Preparation of the PRA

Preparing the product risk analysis

To ensure that the product risk analysis is off to a flying start, the test manager derives the elements relevant to the product risk analysis from existing information, such as the requirements, designs, or similar documents.

The elements relevant to the execution of a product risk analysis are:

  1. Processes: (business) processes and subprocesses supported by the test object.
  2. Product requirements: the client’s requirements for the test object. Damage is caused if the test object does not (no longer) support these requirements. The organisation determines how and at what detail level the product requirements are formulated. ICT driven organisations often go with user requirements. Organisation with high user involvement generally decide to formulate critical success factors.
  3. Characteristics: Characteristics on the basis of which the product can be evaluated by means of testing, e.g. functionality, performance, user friendliness, etc. By preference, these are specified in the form of quality characteristics because it is relatively easy to establish a concrete test approach on this basis. If the concept of a quality characteristic is difficult to understand for participants, the test manager can also use other terms that are more in line with the participants' perceptions.
  4. Object parts: An object part consists of one or more logically interrelated parts of the test object viewed from the perspective of the characteristic to be tested. The chance of failure can be estimated on the basis of an object part.
Inventorying damage elements

In order to gain insight into the damage elements, the test manager creates an overview, for each characteristic, of the processes and subprocesses supported by the test object. This results in a structure recognisable to the participants, to which the product requirements can be linked. The subdivision into processes and subprocesses continues down to the level at which all inventoried product requirements can be linked, for each characteristic and in the right place, to a process or subprocess. An indication of the damage (high, moderate, low) can be established for each product requirement.

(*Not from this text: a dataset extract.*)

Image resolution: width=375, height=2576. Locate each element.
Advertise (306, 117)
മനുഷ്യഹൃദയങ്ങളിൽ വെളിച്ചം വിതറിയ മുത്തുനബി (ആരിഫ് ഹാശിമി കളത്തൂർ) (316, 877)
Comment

Inventorying chance of failure elements.

The test manager creates an overview of object parts per characteristic to determine the chance of failure. Together, the object parts represent the total test object by means of their interrelationships. This results in a structure recognisable to the participants, allowing the chance of failure to be determined for each combination of characteristic and object part. The subdivision into object parts continues down to the level at which an indication of the chance of failure (high, moderate, low) can be determined.

In more detail

One point requiring attention when determining object parts is that the setup of a process or subprocess may have an impact on the chance of failure. In this case, it is wise to incorporate the relevant (sub)process descriptions as an object part. This means that in addition to the system, the process is also included in the test – e.g. an acceptance test.


The division into object parts makes it possible to realise more refinement later in selecting the test coverage. An important point requiring attention here is that the division into object parts depends on the characteristic. For instance, the characteristic ‘functionality’ is divided into object parts in a different way than ‘performance’ or ‘security’. To improve recognisability, we recommend aligning the division with that used in the design unless there are good reasons for deviating from this rule.


Characteristic Object parts    
Functionality Subsystem 1 Subsystem 2 Total system
Performance Batch process 1 Online transaction 2  

Object parts per characteristic

From the functional point of view, the system can be split up into 2 big subsystems that can be tested separately. An integral test of the total system is necessary as well. This means a division into three object parts. The characteristic ‘Performance’ distinguishes between the online and batch performance, i.e. what is the direct response to an online transaction 2 and what is the time required to execute batch process 1.


It is difficult to provide a clear guideline for the number of object parts into which a test object should be split up. The detail level used for the division into object parts depends heavily on the level at which the product requirements are formulated. The greater the detail level, the greater the number of object parts. Generally speaking, a maximum of seven object parts is manageable, but we see situations with dozens of object parts in actual practice. In this situation, each function in the system is treated as an object part. The advantage of this division is the possibility of a highly detailed product risk analysis. Later on, hours can be estimated and techniques allocated quickly for each function.

The division into characteristic/object part combinations also allows one to distinguish strongly deviating risk parts early on in the test process. Such a part may be defined as a separate object part, for instance. This enables a diverging approach for testing different components.

Combining the damage and chance of failure elements

The inventoried damage and chance of failure elements are collected and interrelated in the table below. This makes it easier to link the results of ‘Determining the damage’ to the results of ‘Determining the chance of failure’.

Characteristic Process Product requirement Object part
Functionality Sales Compliance with the functional requirements System 1
  Sales/Advice With an eye to the legal duty of care, the advice given and how the client decides to deviate from the advice must be recorded Subsystem 1
  Sales/Advice The system must comply with the requirements for socially responsible business System 1
Security Sales

Compliance with the security policy

System X
  Sales Compliance with the security policy Web access X

Collecting table of elements inventoried.

Sometimes, one finds that processes and product requirements cannot be linked to object parts. This would mean that they will not be supported by the system. In this case, the test manager must check with the vendor whether the test object does not support those processes or product requirements. If such a process or product requirement is not supported by the test object, it counts as a defect. At a later stage, the stakeholders may decide to modify the requirements or expand the system.

The result of the preparation for the product risk analysis is an understanding of which of the damage and chance of failure elements of the test object should be incorporated into the product risk analysis.